- Provided passage:

━━━━━━━━━━

January 9, 2017 — Hughes Hubbard secured another victory for a transgender inmate when a New York federal judge refused to set aside HHR's motion to compel discovery in a suit over her access to hormone replacement therapy.
 
On Dec. 15, 2016, U.S. District Judge Joseph Bianco affirmed an order to force Suffolk County Correctional Facility employees to reveal documents from their personal computers and email accounts.
 
Jem Sunderland sued the defendants in August 2013, alleging that, within months of her arrival at that prison facility, doctors denied her hormone therapy despite knowing that she had been regularly taking this medication prior to being incarcerated.
 
Sunderland claimed that this denial violated her Eighth and 14th Amendment rights based on defendants' deliberate indifference to her serious medical needs and that Suffolk County maintains a custom or practice of failing to provide transgender inmates with basic and required medical care.

━━━━━━━━━━

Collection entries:
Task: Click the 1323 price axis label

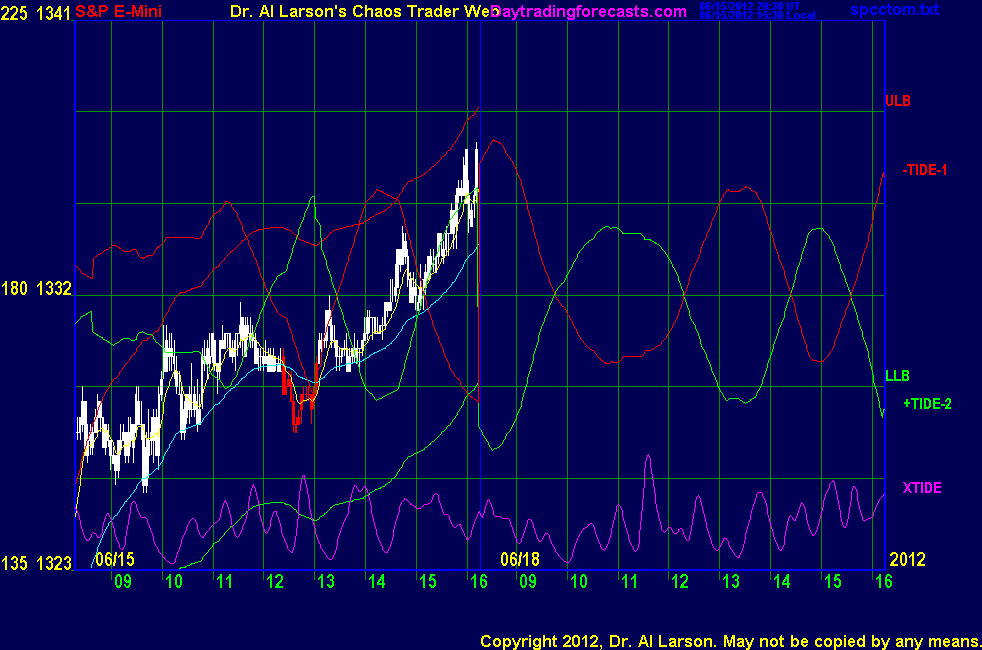Action: [53, 564]
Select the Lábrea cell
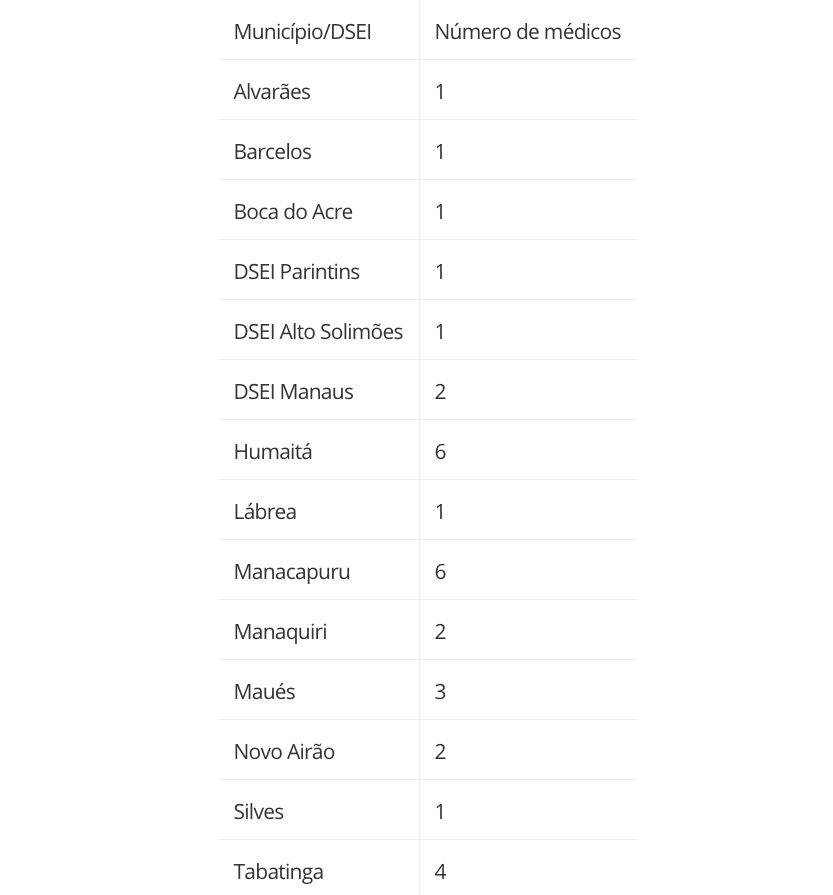 tap(265, 512)
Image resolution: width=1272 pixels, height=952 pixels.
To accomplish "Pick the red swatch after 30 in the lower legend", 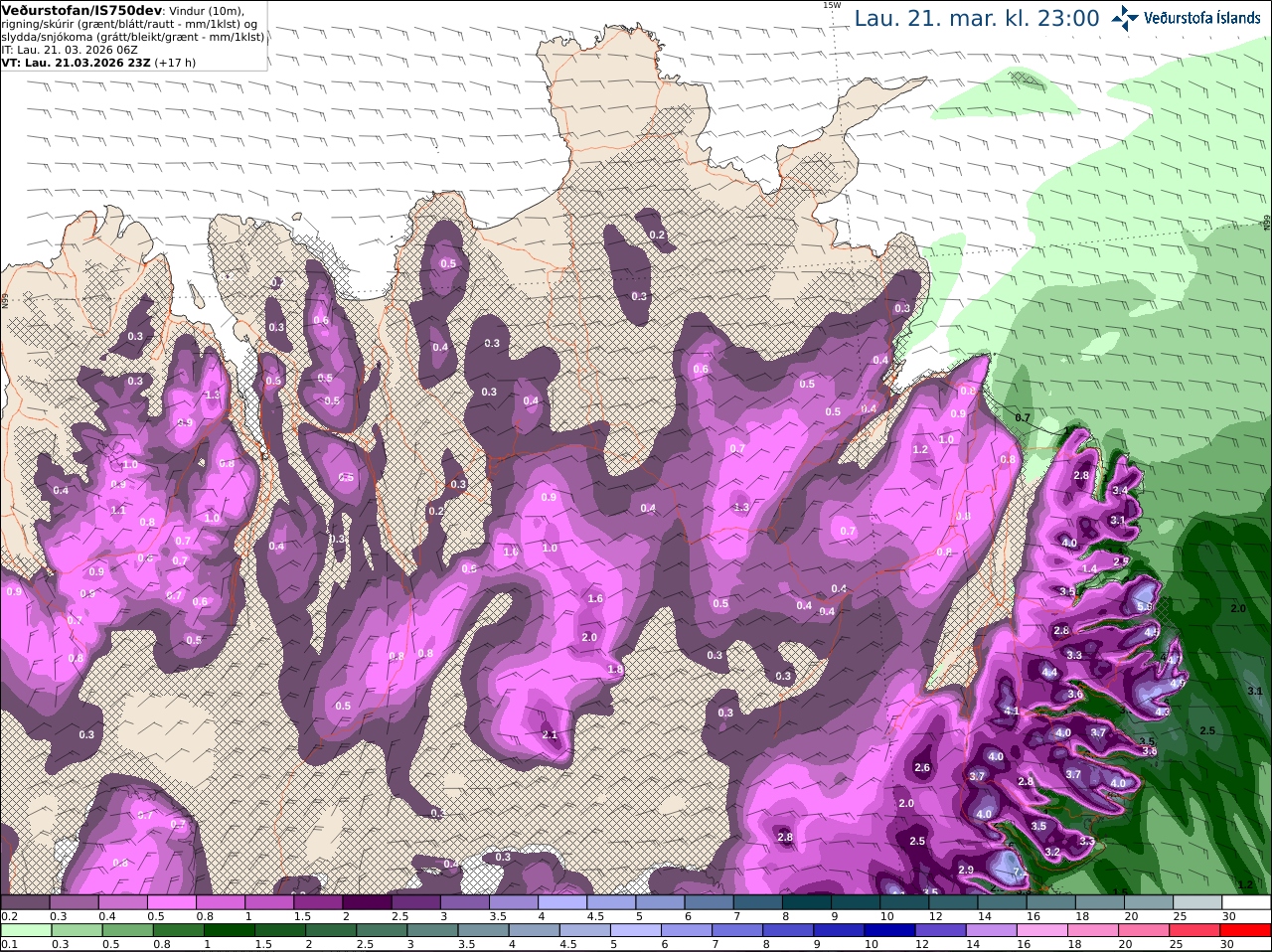I will click(x=1246, y=930).
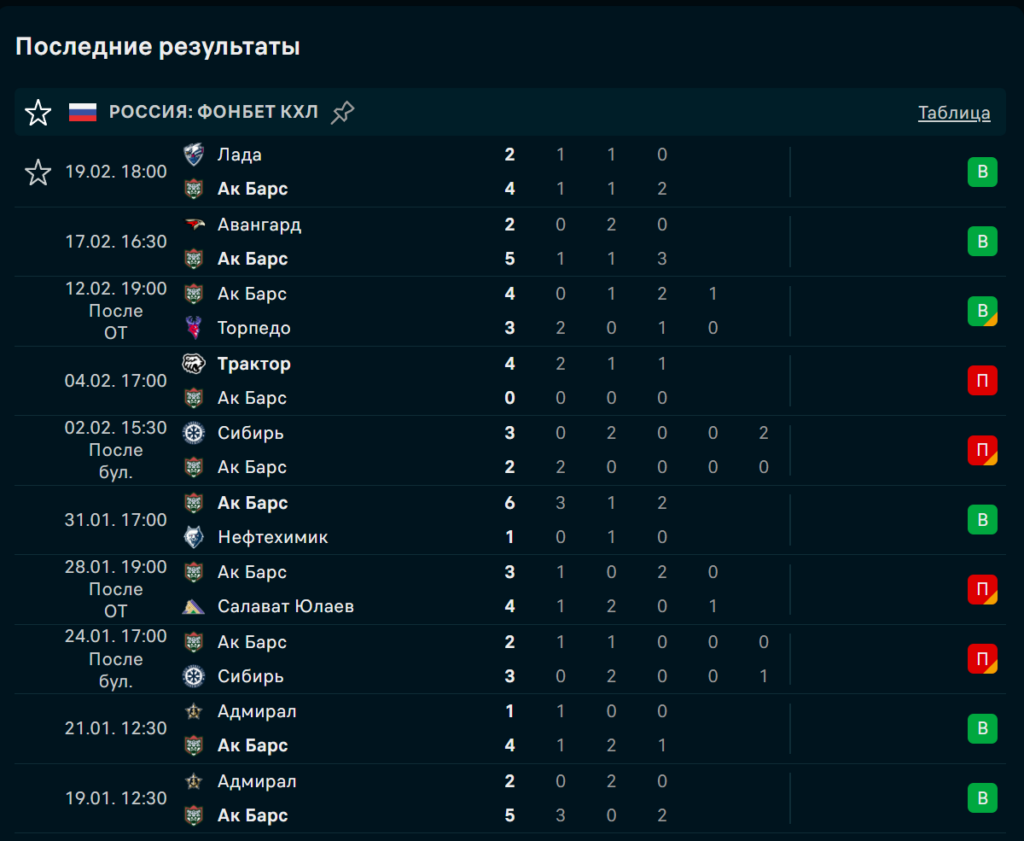Click the Авангард team logo
The height and width of the screenshot is (841, 1024).
click(194, 225)
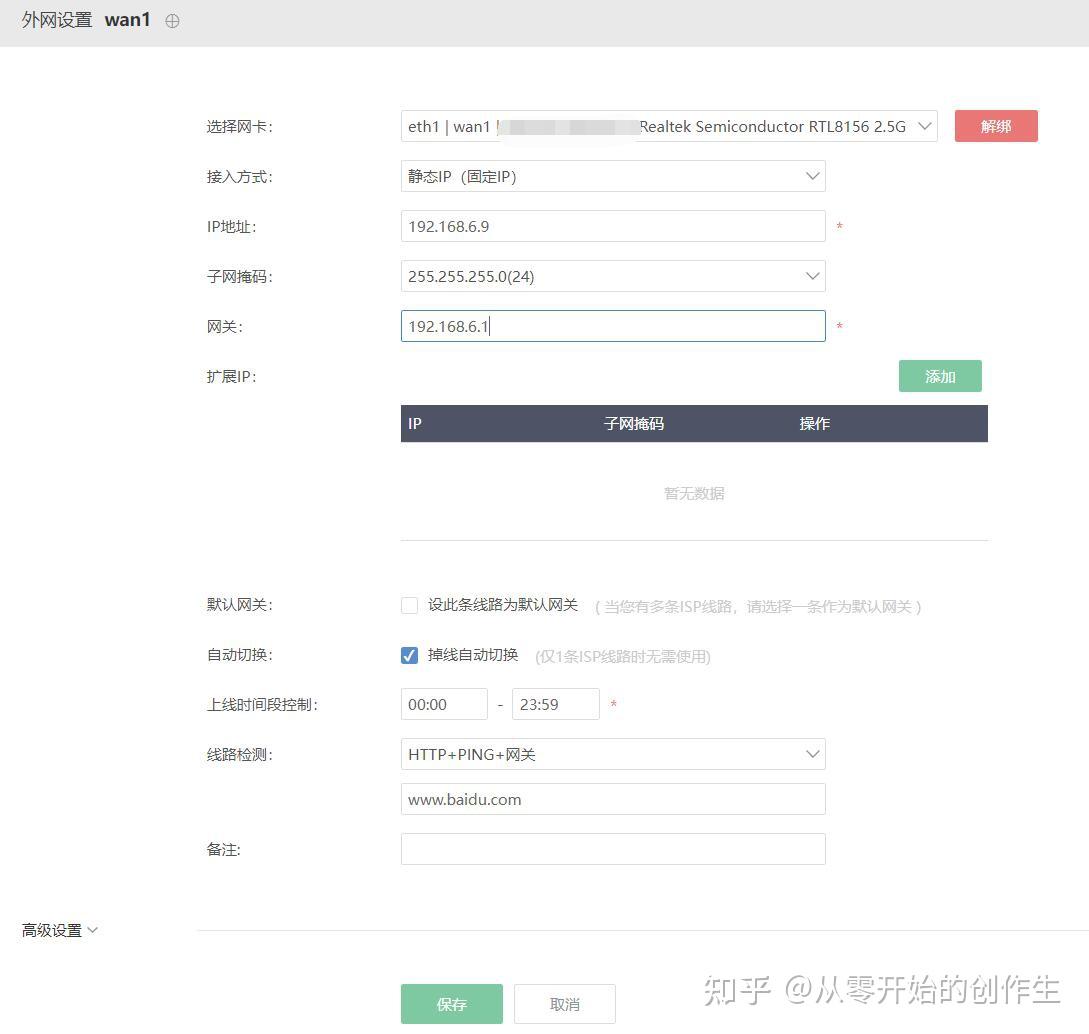Click the start time field showing 00:00
Viewport: 1089px width, 1034px height.
click(x=444, y=704)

━━━━━━━━━━

- Task prompt: From the item about the transgender inmate's lawsuit, write out everything from "January 9, 2017" down to "hormone replacement therapy.", copied word for word.

- Final answer:
January 9, 2017 — Hughes Hubbard secured another victory for a transgender inmate when a New York federal judge refused to set aside HHR's motion to compel discovery in a suit over her access to hormone replacement therapy.